Date of Award


Document Type


Degree Name

Doctor of Philosophy (PhD)


Plant Pathology and Crop Physiology

First Advisor

John S. Russin

Second Advisor

Raymond W. Schneider


Red crown rot of soybean caused by Calonectria ilicicola is a serious disease in Louisiana. The pathogen infects soybean roots and the above ground symptoms and signs appear during reproductive stages of the plant. Little information is available on root infection as well as effects of environmental factors or varietal resistance on this process. Field studies were conducted in 1994, 1995, and 1996 to determine the effects of planting date, cultivar susceptibility, and soil pathogen population on soybean root colonization by C. ilicicola and subsequent disease development. Early season colonization of tap as well as lateral roots was important for red crown rot symptom development. Symptom development in more susceptible Sharkey was reduced following delayed planting but remained low in less susceptible Cajun regardless of planting date. Root colonization correlated positively with soil pathogen levels. A weak positive correlation was detected between taproot colonization and pathogen population level during all 3 growing seasons. In the case of lateral root colonization, a strong positive correlation was detected in 1994, the only year that foliar disease symptoms were detected. Pathogen population changes in the experimental field were not consistent during 3 growing seasons. Considerable decrease in the pathogen population in soil in 1995, along with reduced soybean root colonization could be attributed to high soil temperature experienced during that summer. High temperature effects on C. ilicicola microsclerotia in heavy alluvial soil were examined. Microsclerotia survived at soil temperatures between 20--35°C. Optimal infectivity of microsclerotia was detected, when microsclerotia were incubated in soil between 25--30°C. Results supported the role for high soil temperature in controlling field pathogen population in 1995. Temperature effects on soybean root colonization by C. ilicicola were examined in growth chambers.

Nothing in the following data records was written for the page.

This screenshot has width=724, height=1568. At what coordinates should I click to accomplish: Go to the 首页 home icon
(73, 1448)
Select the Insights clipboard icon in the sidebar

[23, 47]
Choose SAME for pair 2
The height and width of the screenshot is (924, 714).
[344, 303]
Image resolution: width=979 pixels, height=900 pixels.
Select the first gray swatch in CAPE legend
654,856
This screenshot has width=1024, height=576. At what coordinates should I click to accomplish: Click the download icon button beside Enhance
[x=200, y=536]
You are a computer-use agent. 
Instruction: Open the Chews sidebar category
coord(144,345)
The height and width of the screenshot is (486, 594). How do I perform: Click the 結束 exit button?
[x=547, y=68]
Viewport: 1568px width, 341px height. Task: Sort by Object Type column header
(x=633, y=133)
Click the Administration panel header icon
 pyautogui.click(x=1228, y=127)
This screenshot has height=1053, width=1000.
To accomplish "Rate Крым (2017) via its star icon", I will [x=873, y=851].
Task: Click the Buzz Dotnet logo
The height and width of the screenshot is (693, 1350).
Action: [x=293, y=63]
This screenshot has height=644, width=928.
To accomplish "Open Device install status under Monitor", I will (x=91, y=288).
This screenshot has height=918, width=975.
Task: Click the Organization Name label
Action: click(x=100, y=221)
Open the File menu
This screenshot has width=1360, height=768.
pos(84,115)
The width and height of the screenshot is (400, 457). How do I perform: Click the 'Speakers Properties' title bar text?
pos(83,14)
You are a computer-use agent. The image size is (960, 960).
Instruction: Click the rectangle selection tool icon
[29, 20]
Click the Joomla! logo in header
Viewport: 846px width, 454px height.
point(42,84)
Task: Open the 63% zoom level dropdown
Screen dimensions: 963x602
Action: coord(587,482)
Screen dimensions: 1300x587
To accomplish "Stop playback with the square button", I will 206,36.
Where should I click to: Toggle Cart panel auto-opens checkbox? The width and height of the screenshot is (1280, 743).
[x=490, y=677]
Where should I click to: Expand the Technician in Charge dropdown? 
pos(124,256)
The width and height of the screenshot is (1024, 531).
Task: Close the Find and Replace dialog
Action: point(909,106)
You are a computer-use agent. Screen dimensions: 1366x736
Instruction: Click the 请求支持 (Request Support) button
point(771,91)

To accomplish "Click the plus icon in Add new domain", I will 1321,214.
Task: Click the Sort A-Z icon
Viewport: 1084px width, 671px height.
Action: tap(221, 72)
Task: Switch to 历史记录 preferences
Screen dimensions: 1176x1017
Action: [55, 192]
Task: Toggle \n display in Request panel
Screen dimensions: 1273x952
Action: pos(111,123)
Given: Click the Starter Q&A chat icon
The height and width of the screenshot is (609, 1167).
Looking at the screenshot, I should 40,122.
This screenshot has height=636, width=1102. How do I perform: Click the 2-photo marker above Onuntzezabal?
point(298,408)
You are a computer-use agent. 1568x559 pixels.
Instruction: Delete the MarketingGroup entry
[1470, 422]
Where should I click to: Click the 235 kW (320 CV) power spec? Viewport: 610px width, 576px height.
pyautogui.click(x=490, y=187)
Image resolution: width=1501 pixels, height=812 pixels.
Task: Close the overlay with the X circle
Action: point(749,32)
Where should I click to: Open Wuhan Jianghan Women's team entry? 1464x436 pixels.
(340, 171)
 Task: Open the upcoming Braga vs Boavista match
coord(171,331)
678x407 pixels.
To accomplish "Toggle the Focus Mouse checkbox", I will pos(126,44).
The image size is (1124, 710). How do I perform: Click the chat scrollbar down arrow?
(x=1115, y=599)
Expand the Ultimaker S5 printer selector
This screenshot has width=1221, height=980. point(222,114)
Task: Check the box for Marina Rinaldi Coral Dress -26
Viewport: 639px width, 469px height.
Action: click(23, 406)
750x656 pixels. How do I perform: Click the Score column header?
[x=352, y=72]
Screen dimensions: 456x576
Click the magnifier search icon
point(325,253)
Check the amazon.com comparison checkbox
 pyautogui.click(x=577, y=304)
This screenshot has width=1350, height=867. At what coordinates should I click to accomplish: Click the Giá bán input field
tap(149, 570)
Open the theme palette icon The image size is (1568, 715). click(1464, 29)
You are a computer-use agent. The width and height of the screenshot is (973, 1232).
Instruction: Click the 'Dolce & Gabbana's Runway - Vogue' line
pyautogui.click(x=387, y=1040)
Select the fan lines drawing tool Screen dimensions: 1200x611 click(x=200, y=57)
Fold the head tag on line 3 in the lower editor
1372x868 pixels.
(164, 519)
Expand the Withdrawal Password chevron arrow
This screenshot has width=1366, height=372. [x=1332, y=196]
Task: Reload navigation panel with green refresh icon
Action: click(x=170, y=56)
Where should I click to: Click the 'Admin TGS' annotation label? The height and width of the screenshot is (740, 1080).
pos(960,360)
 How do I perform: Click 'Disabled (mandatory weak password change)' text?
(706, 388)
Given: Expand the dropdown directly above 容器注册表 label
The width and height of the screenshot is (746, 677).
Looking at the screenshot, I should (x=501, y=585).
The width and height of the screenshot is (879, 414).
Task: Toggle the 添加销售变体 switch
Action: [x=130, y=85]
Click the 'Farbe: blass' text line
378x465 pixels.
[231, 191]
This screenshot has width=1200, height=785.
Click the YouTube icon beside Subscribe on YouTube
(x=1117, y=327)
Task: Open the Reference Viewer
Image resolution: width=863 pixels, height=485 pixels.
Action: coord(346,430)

The optimal soil temperature range for root colonization was between 20--30°C. The effect of plant age on soybean root colonization by C. ilicicola was examined by exposing the pathogen to plants at different ages. Soybean plants were most susceptible to C. ilicicola during the first week after seedling emergence. Susceptibility was then reduced to nearly half and fluctuated at that level till the end of 8 weeks.